I would rate this a 4.5 star book, An Unremarkable Body was one I truly enjoyed! It’s a beautifully written debut – although the story overall may have melancholy notes, it’s a beautiful journey we take with Laura as she pieces her mother’s life together following her death.
I really liked Laura a lot, that connection or enjoyment of reading about her life came easily and as soon as I started reading. Going off one fleeting memory about her mother and father, Laura takes us on a journey of piecing her mom’s life together, but also takes us on her own personal journey as well. The whole story was wonderful and clever too. The only piece of Laura’s mother she has to go by is the Coroner’s Report, and each chapter begins with a section of that report,
“The brain weighed 1230g and showed no abnormality externally. The vessels at the base of the brain were unremarkable.”
“The larynx was intact and unremarkable.”
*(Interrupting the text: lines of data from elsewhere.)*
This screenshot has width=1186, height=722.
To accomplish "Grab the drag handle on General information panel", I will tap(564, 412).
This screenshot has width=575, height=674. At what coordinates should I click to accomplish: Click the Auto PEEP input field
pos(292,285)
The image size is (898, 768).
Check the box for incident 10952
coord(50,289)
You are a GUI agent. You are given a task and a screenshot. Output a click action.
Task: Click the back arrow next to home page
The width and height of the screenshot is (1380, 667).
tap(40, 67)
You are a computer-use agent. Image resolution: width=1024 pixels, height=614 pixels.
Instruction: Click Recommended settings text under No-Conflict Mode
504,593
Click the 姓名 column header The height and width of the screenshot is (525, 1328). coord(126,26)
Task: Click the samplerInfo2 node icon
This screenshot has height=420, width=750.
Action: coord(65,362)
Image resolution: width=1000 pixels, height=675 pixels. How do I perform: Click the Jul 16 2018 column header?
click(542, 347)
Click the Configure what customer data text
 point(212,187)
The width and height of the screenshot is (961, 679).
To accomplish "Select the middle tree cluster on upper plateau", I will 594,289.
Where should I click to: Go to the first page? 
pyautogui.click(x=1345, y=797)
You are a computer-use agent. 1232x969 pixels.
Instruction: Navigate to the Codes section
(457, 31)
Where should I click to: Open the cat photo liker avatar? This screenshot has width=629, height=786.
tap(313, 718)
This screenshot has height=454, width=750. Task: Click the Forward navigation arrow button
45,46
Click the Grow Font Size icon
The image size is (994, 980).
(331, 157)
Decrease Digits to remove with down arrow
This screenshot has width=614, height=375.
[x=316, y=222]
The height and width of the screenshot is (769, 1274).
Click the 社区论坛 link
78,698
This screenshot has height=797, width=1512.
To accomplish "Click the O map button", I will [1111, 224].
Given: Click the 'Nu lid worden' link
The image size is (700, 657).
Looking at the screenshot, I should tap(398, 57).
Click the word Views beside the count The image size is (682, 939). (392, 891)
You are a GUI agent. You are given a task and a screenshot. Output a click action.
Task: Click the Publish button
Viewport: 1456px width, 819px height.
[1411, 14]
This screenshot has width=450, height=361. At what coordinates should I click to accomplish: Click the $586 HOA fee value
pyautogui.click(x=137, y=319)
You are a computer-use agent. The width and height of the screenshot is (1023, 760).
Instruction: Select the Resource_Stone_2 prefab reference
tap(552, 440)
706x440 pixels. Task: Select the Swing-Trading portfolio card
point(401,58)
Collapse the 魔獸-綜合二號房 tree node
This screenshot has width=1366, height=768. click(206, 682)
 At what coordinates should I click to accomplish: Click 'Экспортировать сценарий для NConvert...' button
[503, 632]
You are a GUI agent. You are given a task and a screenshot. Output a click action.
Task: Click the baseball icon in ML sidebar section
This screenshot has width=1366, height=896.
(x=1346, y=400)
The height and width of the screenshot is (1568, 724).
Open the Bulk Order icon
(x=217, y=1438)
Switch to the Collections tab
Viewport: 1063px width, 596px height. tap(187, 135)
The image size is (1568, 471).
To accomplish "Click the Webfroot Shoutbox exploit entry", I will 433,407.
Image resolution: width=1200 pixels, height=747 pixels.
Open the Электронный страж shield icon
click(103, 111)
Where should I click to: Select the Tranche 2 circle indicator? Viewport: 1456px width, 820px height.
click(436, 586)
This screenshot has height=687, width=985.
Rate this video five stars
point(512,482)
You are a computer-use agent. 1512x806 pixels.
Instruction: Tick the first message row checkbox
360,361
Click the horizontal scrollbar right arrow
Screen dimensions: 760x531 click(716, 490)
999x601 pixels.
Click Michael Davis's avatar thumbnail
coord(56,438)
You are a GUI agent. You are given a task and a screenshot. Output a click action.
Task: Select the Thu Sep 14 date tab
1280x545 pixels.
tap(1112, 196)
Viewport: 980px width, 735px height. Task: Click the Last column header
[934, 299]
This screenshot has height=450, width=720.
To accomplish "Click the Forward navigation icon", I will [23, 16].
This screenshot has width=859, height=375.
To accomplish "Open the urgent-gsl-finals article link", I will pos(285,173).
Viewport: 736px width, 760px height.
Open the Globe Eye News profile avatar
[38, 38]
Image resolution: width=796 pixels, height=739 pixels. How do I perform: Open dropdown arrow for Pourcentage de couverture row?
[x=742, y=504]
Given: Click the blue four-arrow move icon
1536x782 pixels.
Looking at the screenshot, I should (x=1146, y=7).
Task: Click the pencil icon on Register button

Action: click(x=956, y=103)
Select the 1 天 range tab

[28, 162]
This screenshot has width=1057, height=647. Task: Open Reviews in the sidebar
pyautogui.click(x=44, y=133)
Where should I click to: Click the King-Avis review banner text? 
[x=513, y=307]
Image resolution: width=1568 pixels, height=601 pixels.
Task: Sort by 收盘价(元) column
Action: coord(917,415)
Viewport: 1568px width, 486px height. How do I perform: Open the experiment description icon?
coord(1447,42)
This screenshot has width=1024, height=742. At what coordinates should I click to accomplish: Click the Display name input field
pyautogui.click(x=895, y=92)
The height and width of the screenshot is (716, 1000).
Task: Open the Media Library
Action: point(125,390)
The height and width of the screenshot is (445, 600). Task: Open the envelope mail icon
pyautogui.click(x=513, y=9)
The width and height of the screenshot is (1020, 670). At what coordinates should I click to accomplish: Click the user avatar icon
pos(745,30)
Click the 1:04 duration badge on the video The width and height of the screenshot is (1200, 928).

But there was nothing unremarkable about Laura’s mother and revelations Laura reveals makes for a very enjoyable story. The writing is beautiful, the story is clever, the piecing together and revelations about her mother’s life kept me glued to the pages and I enjoyed every moment spent reading this book. I will mention again about that thread of melancholy running through, so if you aren’t interested in reading that type of book just now, perhaps you might not get as much out of it as I did, but I would imagine the lovely writing would pull you through.
“Yes, I’m happy’, she said, grabbing my hand and pressing my fingers together too tightly. ‘I’m happy because I’m with my daughter.’ I remember feeling embarrassed when she said this. As though it was too much. And now the only thing that is too much is the memory of it. I marvel at how wealthy I was that day – surrounded by my mother, her honesty, her touch – and I didn’t appreciate it. I wish I’d returned the compliment and told her how precious she was to me. But the terrible truth is that I didn’t know I felt that way until she was gone.”
This, also I thought summed up what so many have asked if I would do because of how much I read, and I felt Laura’s mom’s answer perfectly explains why I choose to read, and not write:
“Have you ever thought about writing?” ‘Me? God, no.’ She seemed surprised by the question. ‘Why not? You love literature, stories – why not write something?’ ‘I like retreating into a book, you know – into what’s already there…I wouldn’t have a clue how to create that world myself.”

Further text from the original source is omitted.